Replied to comments. I'll update the patch in a couple of min.

llvm/lib/Target/PowerPC/PPCISelLowering.cpp
4844

Actually we do need both guards. When I first saw your comment I thought the same thing but then I realized (after ppc64-nonfunc-calls.ll failed) that isFunctionGlobalAddress is not the same as GlobalAddressSDNode *G = dyn_cast<GlobalAddressSDNode>(Callee); which is tested as the first thing in callsShareTOCBase.
Here is that check. This function can still return false even if Callee is a GlobalAddressSDNode.

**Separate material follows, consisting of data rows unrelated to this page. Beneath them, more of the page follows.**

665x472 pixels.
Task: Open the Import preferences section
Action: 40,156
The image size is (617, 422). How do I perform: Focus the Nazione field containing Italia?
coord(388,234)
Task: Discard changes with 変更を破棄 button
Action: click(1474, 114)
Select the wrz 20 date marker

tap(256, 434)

static bool isFunctionGlobalAddress(SDValue Callee) {
  if (GlobalAddressSDNode *G = dyn_cast<GlobalAddressSDNode>(Callee)) {
    if (Callee.getOpcode() == ISD::GlobalTLSAddress ||
        Callee.getOpcode() == ISD::TargetGlobalTLSAddress)
      return false;

    return G->getGlobal()->getValueType()->isFunctionTy();
  }

  return false;
}

Take the case where we have a GlobalSDNode where the value type is not a function type. (This would be the case for indirect calls.) The isFunctionGlobalAddress would return false but dyn_cast<GlobalAddressSDNode>(Callee); would not.
I've kept both if conditions but I've flattened them so that Subtarget.isUsingPCRelativeCalls() is in both.

5615–5618

FYI:
Yes, these dubug messages are more useful than what we had before.
However, the Callee.dump() won't always give the user useful information. For indirect calls the Callee node is sometimes a copy like this one:
C Code:

typedef int (*ptrfunc) ();
int TailCallParamFuncPtr(ptrfunc passedfunc) {
  return (*passedfunc) ();
}

Produces this debug output:

TCO caller: TailCallParamFuncPtr
TCO callee: t2: i64,ch = CopyFromReg t0, Register:i64 %0

Not super useful but much better than the nothing we would output before. :)
Also, since it's an indirect call we have no way of knowing the name of the function. This is probably the best we can do.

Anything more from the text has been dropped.